# A Happy Birthday Njaco !!!!!



## Wurger (Nov 7, 2009)

Chris you lucky man,

I wish you all the best. Let all your dreams come true.

Have a nice BD.....


----------



## B-17engineer (Nov 7, 2009)

Have a great B-day!!!!!!!


----------



## pbfoot (Nov 7, 2009)

happy b'day Chris


----------



## Aaron Brooks Wolters (Nov 7, 2009)

HAPPY BIRTHDAY NJ!!!!!!!!!!!!!


----------



## 109ROAMING (Nov 7, 2009)

HB Chris!


----------



## ToughOmbre (Nov 7, 2009)

Happy Birthday Chris!



TO


----------



## BikerBabe (Nov 7, 2009)

Hi there, a very happy birthday to you, Njaco!
Have a good one!  

Cheers,

Maria.


----------



## Aaron Brooks Wolters (Nov 7, 2009)

THAT'S JUST WRONG BB!!!!!!!!!!!!


----------



## vikingBerserker (Nov 7, 2009)

Happy Birthday Chris!!!!


----------



## lesofprimus (Nov 7, 2009)

Happy Birthday Chris!!!!!


----------



## RabidAlien (Nov 7, 2009)

Happy Birthday, Bro!


----------



## Thorlifter (Nov 7, 2009)

Happy birthday Chris


----------



## GrauGeist (Nov 7, 2009)

Hope your Birthday is a great one!


----------



## Maximowitz (Nov 8, 2009)

BikerBabe said:


> Hi there, a very happy birthday to you, Njaco!
> Have a good one!
> 
> Cheers,
> ...









I have that very Led Zeppelin bootleg! 


*Happy Birthday you rocking dude Mr Njaco!*


----------



## Screaming Eagle (Nov 8, 2009)

Wacko Njaco!

A very happy birthday Chris!


----------



## imalko (Nov 8, 2009)

Happy birthday Chris! Wish you all the best.


----------



## Wayne Little (Nov 8, 2009)

All the best Chris!!!


----------



## DerAdlerIstGelandet (Nov 8, 2009)

Happy Birthday Chris!


----------



## Lucky13 (Nov 8, 2009)

I know what you're thinking, punk. You're thinking "did he fire six shots or only five?" Now to tell you the truth I forgot myself in all this excitement. But being this is a .44 Magnum, the most powerful handgun in the world and will blow you head clean off, you've gotta ask yourself a question: "Do I feel _lucky_?" Well, do ya, punk? 

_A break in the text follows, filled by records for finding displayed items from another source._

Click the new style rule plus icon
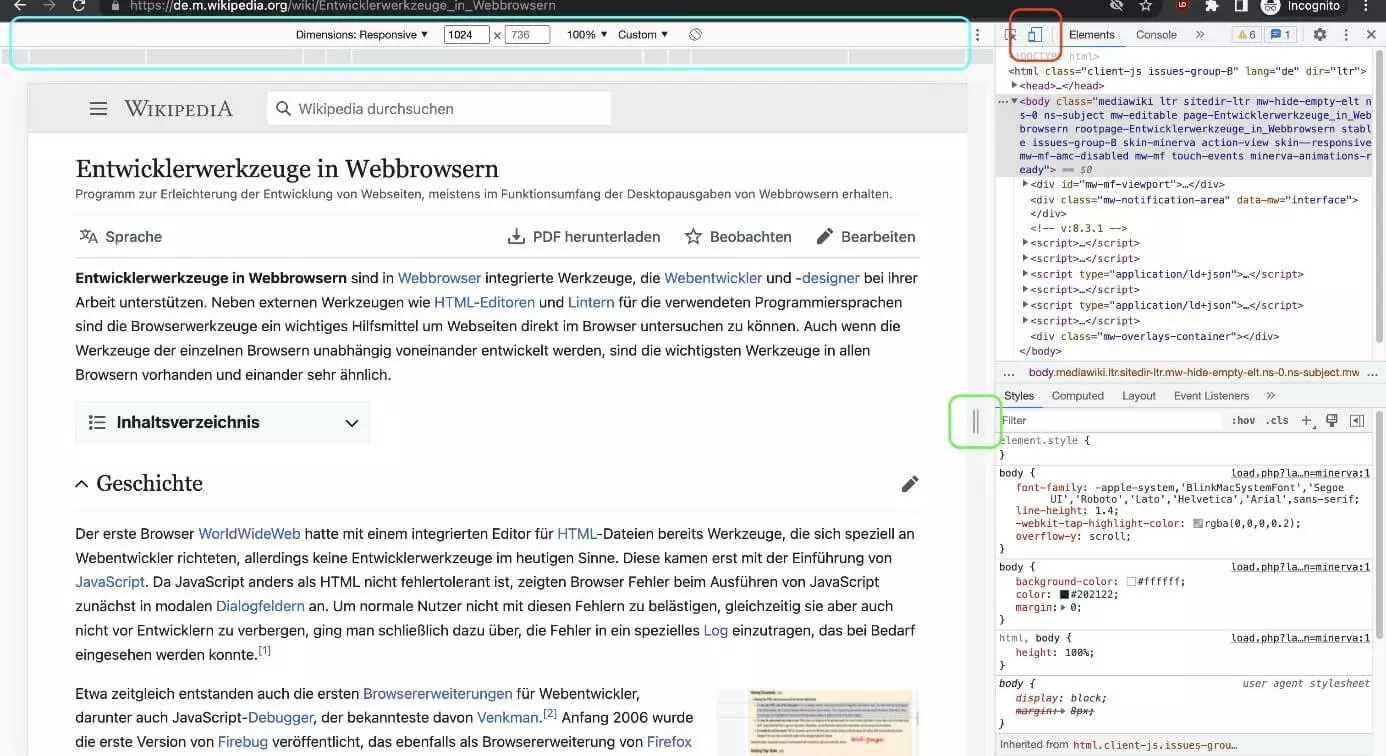1386x756 pixels. click(1307, 421)
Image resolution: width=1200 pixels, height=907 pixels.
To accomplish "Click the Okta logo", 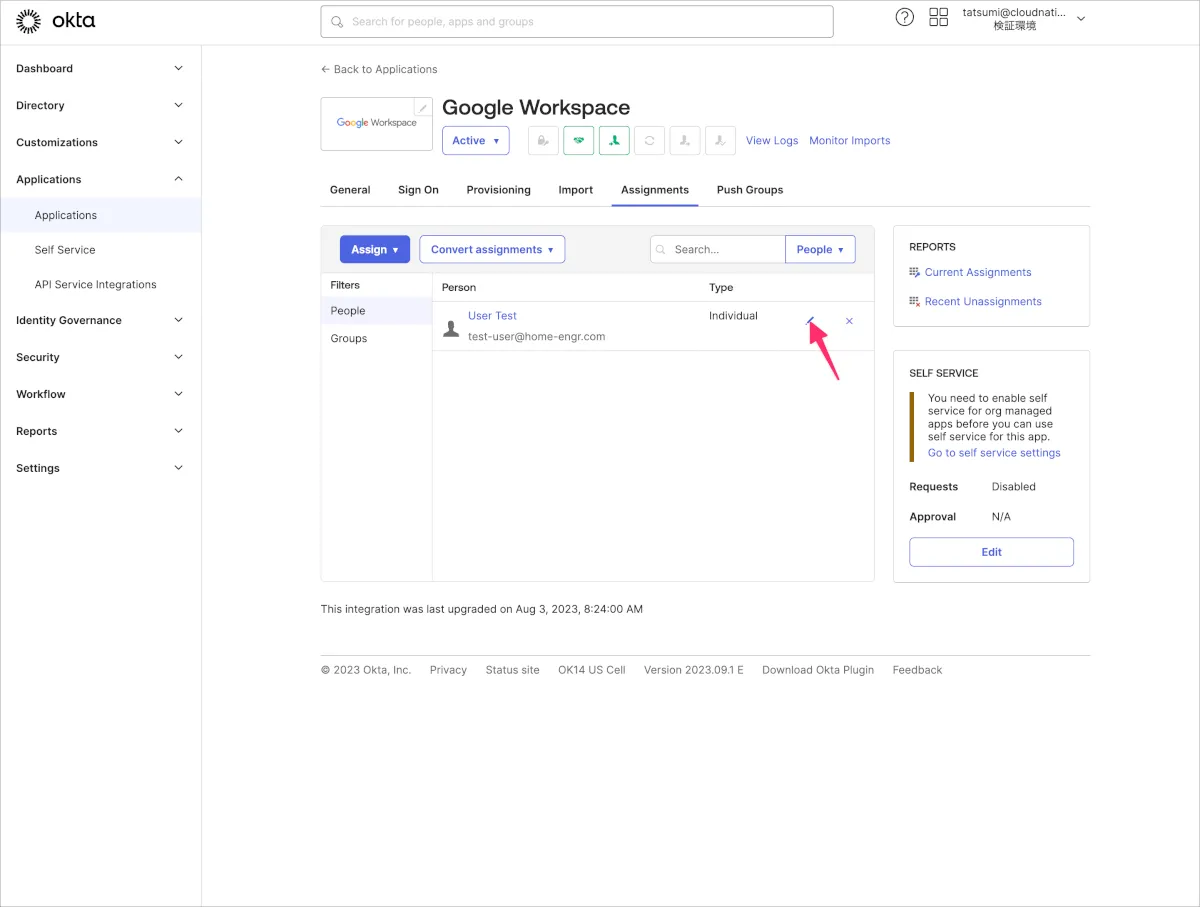I will pos(56,20).
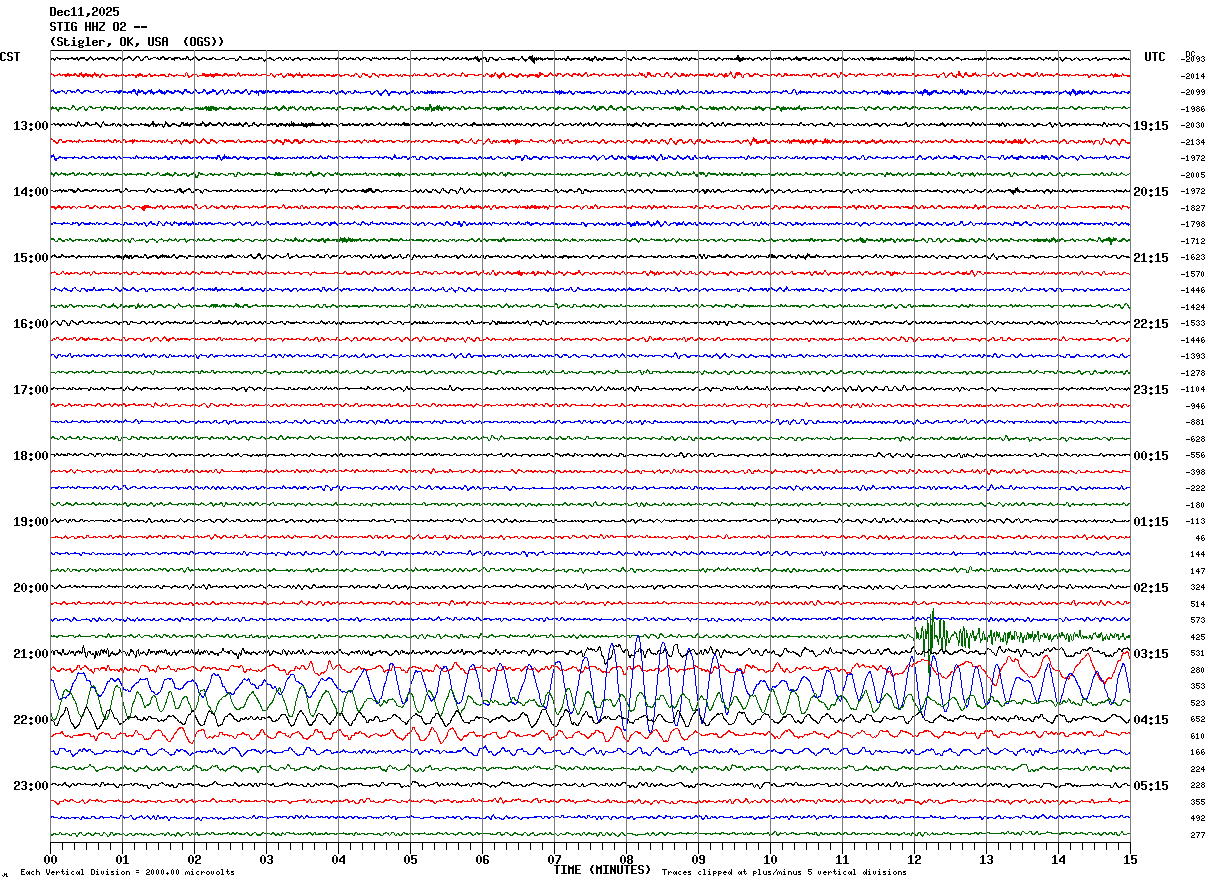Click the 19:15 UTC time label
1210x886 pixels.
(1150, 126)
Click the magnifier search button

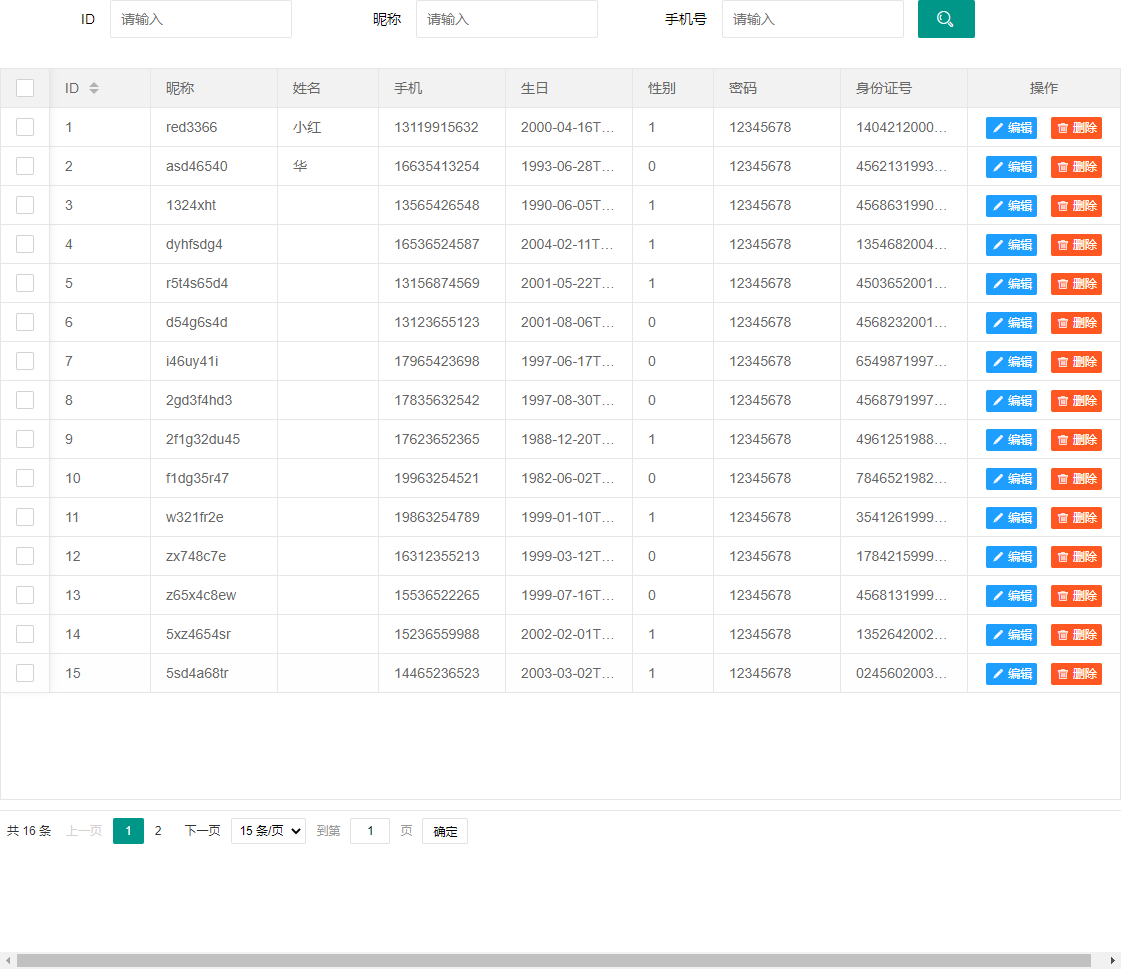(x=945, y=19)
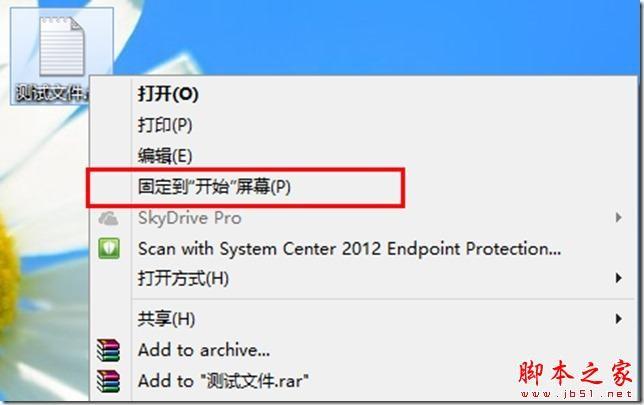This screenshot has width=644, height=405.
Task: Expand the SkyDrive Pro submenu arrow
Action: (x=619, y=217)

Happy Birthday you old rag!


----------



## rochie (Nov 8, 2009)

very happy birthday Chris, manny happy returns mate


----------



## v2 (Nov 8, 2009)

Happy Birthday Chris!


----------



## Colin1 (Nov 8, 2009)

Happy birthday Chris


----------



## Shinpachi (Nov 8, 2009)

Happy Birthday, Njaco


----------



## Colin1 (Nov 8, 2009)

Shinpachi said:


> Happy Birthday, Njaco


Can I have her on my birthday too?


----------



## beaupower32 (Nov 8, 2009)

Happy B-day!


----------



## Marcel (Nov 8, 2009)

Happy bithday Chris


----------



## ccheese (Nov 8, 2009)

Happy Birthday, Chris. Hope you have many more...

Charles


----------



## Geedee (Nov 8, 2009)

Hi Chris

Another year older ?...you know you won't get any sympathy from this crew !

You have a good one mate


----------



## Shinpachi (Nov 8, 2009)

Colin1 said:


> Can I have her on my birthday too?



Sure, Colin1


----------



## Gnomey (Nov 8, 2009)

Happy Birthday!


----------



## Micdrow (Nov 8, 2009)

Happy Birthday there Chris!!!!!


----------



## Airframes (Nov 8, 2009)

All the best Chris! Hope you have a great day!


----------



## seesul (Nov 8, 2009)

Happy B´day Kris!!!
Hope you had a nice party!


----------



## wheelsup_cavu (Nov 8, 2009)

Happy Birthday Chris!


Wheels


----------



## Vassili Zaitzev (Nov 8, 2009)

Happy Birthday! Have a good one!


----------



## Njaco (Nov 9, 2009)

ohhhh, my head.


----------



## Maximowitz (Nov 9, 2009)

Hammer of the Gods in there Chris?


----------



## B-17engineer (Nov 9, 2009)

That's the spirit!


----------



## Ferdinand Foch (Nov 9, 2009)

Hey Njaco, happy birthday! Sorry I'm a little late.


----------



## ToughOmbre (Nov 9, 2009)

Njaco said:


> ohhhh, my head.



C'mon Chris. Suck it up! 

TO


----------



## GrauGeist (Nov 9, 2009)

Njaco said:


> ohhhh, my head.


Little hair-of-the-dog, eh, buddy?


----------



## Vic Balshaw (Nov 10, 2009)

Njaco said:


> ohhhh, my head.



Ops Njaco, almost missed you, happy birthday mate, must have been a good one.


----------



## Njaco (Nov 10, 2009)

Thank you all! heres a synopsos:

Sunday 8
November 2009 
1005 hours EST Somewhere in a hotel in a New Jersey shore resort.

*hack* 
"NEVER, never mix drinks!" *cough* *hack* 
"Never mix stinkin' drinks!!" *yawk* *cough* *gurp* 
"Who the 'ell is knockin' at the door?" 
*gawp* "ohhhhhh" *cough* 
*Yaw-gurp* 
"Reunion? Only reunion I'm having is with the freakin' toilet!" 
*gaawp* *cough*
"NEVER mix yer drinks!" 
*caough* 
"dammit."


----------



## Emac44 (Nov 11, 2009)

Well a Belated Happy Birthday to you Chris. And I see by your last post you sterilized your One Toof with to much alcohol again

Any Way glad you enjoyed yourself


----------



## A4K (Nov 11, 2009)

I'm late, but hope it was a good one mate! ...and don't forget: The sign of a really GOOD party is the complete inability to recall anything of it afterwards...


----------